O mesmo aconteceu no Colégio Santa Catarina da rede Santa Catarina em São Paulo. A IA se tornou forte aliada na aprendizagem. Segundo Renato da Silva Rocha, líder da comissão ASG – E e tecnologia educacional da rede, a adoção da IA no colégio contribuiu para personalizar a aprendizagem a ponto de criarem um projeto de visão computacional e sustentabilidade.

“No âmbito dos projetos interdisciplinares, os estudantes do 3º ano do Ensino Médio estão desenvolvendo “Lixeiras Inteligentes” com o uso de visão computacional e microcontroladores. As lixeiras são capazes de identificar e classificar resíduos automaticamente, promovendo os princípios de ESG (Ambiental, Social e Governança), indo de encontro com nosso programa de sustentabilidade ASG+E. A IA não é apenas uma ferramenta tecnológica, mas um catalisador de transformação pedagógica. ”, acentua Renato Rocha.

O CAMINHO PARA UMA EDUCAÇÃO EQUILIBRADA 

A jornada da Inteligência Artificial nas salas de aula brasileiras é marcada por promessas e desafios. Para que se torne uma aliada, de fato, na construção de um futuro educacional mais equitativo, o debate sobre sua implementação precisa ser contínuo. 

O professor Pagotto resume: “Sem dúvidas, a IA será naturalizada em nossas vidas no futuro, como aconteceu com a internet. A questão é garantir que isso ocorra da melhor forma possível”. 

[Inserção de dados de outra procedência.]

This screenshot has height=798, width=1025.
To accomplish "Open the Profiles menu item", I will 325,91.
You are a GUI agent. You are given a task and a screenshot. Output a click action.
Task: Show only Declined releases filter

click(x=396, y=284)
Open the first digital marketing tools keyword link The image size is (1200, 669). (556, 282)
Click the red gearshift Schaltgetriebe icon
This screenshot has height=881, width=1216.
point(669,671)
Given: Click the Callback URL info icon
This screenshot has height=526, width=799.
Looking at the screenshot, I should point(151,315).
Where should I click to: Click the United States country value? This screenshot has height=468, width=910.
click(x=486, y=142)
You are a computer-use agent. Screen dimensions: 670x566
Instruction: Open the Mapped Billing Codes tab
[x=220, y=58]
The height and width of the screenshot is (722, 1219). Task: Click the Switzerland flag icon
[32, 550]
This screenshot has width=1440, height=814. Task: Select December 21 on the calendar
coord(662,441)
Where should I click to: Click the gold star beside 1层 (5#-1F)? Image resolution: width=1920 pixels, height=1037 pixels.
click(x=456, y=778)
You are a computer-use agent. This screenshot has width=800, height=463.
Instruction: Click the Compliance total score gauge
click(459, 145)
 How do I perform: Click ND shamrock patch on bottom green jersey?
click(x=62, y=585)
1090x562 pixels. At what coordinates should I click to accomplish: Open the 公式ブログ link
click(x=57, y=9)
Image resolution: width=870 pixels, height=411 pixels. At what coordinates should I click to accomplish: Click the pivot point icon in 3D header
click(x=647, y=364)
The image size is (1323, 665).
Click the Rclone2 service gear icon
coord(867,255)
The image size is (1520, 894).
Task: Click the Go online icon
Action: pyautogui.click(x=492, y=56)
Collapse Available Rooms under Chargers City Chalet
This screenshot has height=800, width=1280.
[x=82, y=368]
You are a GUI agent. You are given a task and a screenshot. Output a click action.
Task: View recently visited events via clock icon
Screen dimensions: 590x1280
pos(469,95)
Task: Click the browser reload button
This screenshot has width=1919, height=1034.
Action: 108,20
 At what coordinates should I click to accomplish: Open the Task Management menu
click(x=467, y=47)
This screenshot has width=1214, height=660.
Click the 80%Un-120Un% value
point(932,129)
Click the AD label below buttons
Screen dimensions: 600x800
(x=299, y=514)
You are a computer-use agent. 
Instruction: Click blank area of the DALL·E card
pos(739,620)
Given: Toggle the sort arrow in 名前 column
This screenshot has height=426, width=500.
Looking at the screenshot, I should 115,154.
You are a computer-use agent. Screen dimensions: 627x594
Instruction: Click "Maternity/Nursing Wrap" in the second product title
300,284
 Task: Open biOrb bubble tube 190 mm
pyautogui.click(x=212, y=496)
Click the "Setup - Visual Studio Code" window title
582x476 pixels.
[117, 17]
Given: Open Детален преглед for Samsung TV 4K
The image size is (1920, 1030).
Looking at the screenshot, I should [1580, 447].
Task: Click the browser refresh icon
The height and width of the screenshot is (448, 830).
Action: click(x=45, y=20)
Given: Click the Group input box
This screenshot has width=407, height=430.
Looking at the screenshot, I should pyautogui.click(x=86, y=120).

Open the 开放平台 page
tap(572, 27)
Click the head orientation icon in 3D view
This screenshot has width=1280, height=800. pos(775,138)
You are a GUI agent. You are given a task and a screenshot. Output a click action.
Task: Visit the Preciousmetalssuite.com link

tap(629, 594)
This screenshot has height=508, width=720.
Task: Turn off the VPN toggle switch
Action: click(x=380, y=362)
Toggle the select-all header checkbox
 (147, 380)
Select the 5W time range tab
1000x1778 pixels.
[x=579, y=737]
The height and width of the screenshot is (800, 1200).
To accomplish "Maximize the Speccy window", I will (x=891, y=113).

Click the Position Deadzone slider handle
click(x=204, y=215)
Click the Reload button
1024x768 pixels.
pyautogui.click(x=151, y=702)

ALGUMAS FERRAMENTAS DE IA NA EDUCAÇÃO 

Avamec (MEC) 
https://avamec.mec.gov.br
Oferece cursos autoinstrucionais a professores e ao público em geral, como: 
– Formação para Professores em Inteligência Artificial; 
Gerazine: IA generativa na curadoria e criação de recursos digitais; 
– IA generativa na educação; 
– IA na prática docente; 
– IA: uso criativo para transformar a aprendizagem; 
– Inteligência Artificial na Educação – fundamentos; 
– Metodologias, tecnologias digitais e IA. 

Unesco 
https://www.unesco.org
Promove webinars mensais sobre aprendizagem digital e supervisão de plataformas nacionais de ensino. 

Centro Paula Souza 
https://sead.cps.sp.gov.br
Disponibiliza curso gratuito de aperfeiçoamento profissional em Inteligência Artificial.